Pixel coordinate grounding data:
<<<<
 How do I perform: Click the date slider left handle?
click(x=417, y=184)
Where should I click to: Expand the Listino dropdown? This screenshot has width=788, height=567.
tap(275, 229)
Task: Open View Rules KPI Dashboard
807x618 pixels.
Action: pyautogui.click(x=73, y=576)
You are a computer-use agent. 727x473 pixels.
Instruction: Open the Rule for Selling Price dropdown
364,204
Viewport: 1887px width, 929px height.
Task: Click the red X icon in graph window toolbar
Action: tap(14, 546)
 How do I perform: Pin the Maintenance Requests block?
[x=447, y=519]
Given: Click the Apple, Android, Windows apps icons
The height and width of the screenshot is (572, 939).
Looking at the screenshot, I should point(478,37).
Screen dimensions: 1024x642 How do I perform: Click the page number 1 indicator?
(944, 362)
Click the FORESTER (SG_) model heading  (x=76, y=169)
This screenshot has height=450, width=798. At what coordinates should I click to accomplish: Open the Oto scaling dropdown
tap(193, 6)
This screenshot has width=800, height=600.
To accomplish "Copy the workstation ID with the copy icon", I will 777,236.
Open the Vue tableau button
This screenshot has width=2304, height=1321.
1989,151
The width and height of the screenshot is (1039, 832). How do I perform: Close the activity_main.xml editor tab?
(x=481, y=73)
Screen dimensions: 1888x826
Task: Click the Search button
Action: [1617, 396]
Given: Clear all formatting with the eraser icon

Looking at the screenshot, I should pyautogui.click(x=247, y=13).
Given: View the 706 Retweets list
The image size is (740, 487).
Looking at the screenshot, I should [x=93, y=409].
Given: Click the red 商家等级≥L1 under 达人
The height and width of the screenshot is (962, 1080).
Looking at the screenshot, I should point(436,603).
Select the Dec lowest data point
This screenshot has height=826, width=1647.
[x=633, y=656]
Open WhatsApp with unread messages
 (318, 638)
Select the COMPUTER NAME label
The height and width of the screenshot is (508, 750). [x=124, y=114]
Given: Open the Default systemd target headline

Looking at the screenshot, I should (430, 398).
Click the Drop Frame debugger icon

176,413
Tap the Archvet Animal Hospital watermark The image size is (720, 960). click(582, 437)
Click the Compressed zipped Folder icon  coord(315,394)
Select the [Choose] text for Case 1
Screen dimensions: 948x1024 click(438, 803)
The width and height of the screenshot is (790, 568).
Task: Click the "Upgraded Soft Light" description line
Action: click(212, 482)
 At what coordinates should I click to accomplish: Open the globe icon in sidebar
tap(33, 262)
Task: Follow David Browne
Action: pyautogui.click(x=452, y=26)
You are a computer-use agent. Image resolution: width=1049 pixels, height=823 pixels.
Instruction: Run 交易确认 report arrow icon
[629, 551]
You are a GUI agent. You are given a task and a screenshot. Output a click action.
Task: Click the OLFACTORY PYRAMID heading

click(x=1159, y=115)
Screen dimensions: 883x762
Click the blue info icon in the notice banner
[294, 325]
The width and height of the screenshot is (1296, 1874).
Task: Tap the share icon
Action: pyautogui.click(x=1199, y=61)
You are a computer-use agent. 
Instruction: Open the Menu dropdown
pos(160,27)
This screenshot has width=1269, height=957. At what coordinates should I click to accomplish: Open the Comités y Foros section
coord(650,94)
>>>>
YOUR OBJECTIVE:
Your answer should be each line of the data that contains the word "agent", copied as it stands.

EXPECTED ANSWER:
You are a computer-use agent. 727x473 pixels.
You are a computer-use agent. Image resolution: width=1049 pixels, height=823 pixels.
You are a GUI agent. You are given a task and a screenshot. Output a click action.
You are a computer-use agent. 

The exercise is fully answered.